Current observed coral mortality (as of November 2016) from this years bleaching event along the Great barrier Reef. Image produced by Australian Institute of Marine. Source
The major driver that is at the core of bleaching events is global warming. The double edged blade of global warming simultaneously increases sea temperatures and ocean acidity. Global warming is due to increased carbon dioxide in the environment, 30% of which is absorbed into the ocean. This decreases the levels of carbonate ions in the water and increases the acidity – a process known as ocean acidification. In the last 100 years we have seen a drop in the pH of the ocean of 0.1. This may sound low but these levels of acidity are outside of those seen in the last million years, and could exceed anything the planet has seen in 40 million years if global warming continues at the predicted rate.
To corals global warming is an attack on many fronts. The increased acidity of future oceans may make corals struggle to build up their carbonate bodies (studies suggest some corals may compensate to changing acidity– but at what cost?). Rising temperatures cause them to expel their zooxanthellae leading to weakening and mortality. Furthermore, global warming is predicted to increase the severity and frequency of storms and El Niño events, that as we have seen can decimate reefs over extremely short time periods.
A loss of reef-forming corals will alter the GBR ecosystem, and its future looks uncertain in the face of these challenges. Major regime shifts in tropical-reef ecosystems have been observed after bleaching events, transforming a coral-reef to a less diverse seaweed-dominated ecosystem. This shift will cause a cascading loss of fish and other animals that are dependent upon coral structures. However, the chances of a shift are decreased for reefs in deeper waters, those with more complex structures, and areas with more juveniles that allow the reef to build up again. This could provide patches of refuge to the GBR and enable future recolonisation to damaged areas with enough time. There is also evidence of novel reef ecosystems emerging that, although different from the previous pristine systems, could still support a diversity of life.

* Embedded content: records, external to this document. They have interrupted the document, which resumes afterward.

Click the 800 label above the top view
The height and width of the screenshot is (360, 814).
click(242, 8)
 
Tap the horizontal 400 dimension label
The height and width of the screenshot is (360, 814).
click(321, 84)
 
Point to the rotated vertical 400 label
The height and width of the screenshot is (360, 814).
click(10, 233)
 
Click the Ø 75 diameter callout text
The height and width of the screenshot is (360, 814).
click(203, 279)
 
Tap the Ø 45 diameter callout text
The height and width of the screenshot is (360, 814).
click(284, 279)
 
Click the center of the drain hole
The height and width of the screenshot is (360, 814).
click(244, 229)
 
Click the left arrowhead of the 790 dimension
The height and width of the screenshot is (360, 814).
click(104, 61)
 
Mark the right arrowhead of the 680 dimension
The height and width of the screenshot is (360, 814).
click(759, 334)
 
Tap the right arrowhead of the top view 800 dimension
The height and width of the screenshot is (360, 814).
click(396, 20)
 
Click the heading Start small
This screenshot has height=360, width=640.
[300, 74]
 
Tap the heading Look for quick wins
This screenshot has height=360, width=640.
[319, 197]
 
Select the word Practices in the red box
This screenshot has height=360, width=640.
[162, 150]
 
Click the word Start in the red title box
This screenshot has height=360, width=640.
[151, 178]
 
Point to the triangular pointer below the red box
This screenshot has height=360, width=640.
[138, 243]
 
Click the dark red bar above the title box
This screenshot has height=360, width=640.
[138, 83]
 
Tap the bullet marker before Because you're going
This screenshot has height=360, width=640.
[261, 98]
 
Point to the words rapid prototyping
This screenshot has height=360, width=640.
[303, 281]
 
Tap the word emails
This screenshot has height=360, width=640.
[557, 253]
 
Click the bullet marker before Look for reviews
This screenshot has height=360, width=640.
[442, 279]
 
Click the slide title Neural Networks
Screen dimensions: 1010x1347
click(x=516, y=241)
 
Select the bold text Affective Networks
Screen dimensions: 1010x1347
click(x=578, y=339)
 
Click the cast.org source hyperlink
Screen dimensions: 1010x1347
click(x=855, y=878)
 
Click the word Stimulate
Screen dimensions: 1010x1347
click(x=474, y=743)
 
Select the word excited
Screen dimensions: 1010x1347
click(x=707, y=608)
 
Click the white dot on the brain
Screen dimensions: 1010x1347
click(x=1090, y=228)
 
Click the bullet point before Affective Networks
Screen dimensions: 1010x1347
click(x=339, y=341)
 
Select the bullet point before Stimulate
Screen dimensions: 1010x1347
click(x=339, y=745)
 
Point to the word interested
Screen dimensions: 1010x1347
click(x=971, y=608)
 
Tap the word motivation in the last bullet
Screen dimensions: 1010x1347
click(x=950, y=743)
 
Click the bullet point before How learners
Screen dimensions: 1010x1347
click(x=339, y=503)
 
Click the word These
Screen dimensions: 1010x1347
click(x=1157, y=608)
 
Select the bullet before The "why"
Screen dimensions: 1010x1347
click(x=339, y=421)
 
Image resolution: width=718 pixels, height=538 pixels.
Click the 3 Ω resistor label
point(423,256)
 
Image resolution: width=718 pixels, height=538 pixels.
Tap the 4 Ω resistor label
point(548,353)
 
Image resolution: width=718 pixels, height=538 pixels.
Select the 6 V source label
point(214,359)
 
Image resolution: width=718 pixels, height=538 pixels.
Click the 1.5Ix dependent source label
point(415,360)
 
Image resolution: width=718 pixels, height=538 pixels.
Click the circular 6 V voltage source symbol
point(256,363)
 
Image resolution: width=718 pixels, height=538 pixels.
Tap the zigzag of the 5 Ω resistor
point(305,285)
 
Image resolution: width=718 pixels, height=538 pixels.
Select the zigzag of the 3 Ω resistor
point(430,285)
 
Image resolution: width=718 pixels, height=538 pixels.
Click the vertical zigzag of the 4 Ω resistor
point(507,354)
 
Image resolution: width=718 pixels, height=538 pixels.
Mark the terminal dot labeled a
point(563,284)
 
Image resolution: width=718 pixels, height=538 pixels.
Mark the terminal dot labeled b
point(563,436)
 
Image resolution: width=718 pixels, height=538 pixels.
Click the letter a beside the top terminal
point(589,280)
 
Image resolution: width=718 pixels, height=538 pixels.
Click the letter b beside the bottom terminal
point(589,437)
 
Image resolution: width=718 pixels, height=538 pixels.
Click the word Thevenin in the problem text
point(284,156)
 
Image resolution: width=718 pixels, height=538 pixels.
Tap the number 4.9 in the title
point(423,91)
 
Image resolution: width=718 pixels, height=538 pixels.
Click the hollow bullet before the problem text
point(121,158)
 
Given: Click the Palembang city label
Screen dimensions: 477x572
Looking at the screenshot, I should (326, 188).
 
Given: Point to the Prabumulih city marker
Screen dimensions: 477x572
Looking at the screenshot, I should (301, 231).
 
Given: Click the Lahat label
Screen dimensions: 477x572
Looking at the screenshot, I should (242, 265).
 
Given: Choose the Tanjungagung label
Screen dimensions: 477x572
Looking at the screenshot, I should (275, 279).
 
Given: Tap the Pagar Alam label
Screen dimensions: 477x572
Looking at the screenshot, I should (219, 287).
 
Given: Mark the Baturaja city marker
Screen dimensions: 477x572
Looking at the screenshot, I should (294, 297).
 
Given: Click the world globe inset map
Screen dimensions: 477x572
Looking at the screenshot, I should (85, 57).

With the damage observed this year the future health of the GBR may never be what it was 100 or even 40 years ago within our lifetime, but it is still very much alive, and it is the time to fight for its’ future. This is exactly what scientists are doing. Current studies are looking to create ‘supercorals’, whereby they are attempting to speed up the rate of evolution so corals can take up zooxanthellae better adapted to cope in the face of global warming. There is research focussing on understanding why some tropical coral species and regions show more resilience to bleaching. Increasingly effective management strategies to tackle ocean acidification. Tools that reduce the combined effects of other stressors that can weaken corals, such as sedimentation and predation (check out this starfish-killing robot), making it harder for them to fight the battle against climate change.
The current mass bleaching events on the Great Barrier Reef leave us on the brink of an extreme ecological disaster. If a global change is not rapid to mitigate the effects of a warming planet we may see a meltdown of the Great Barrier Reef. But humans are undoubtedly one of the most adaptable species on the planet – change can occur.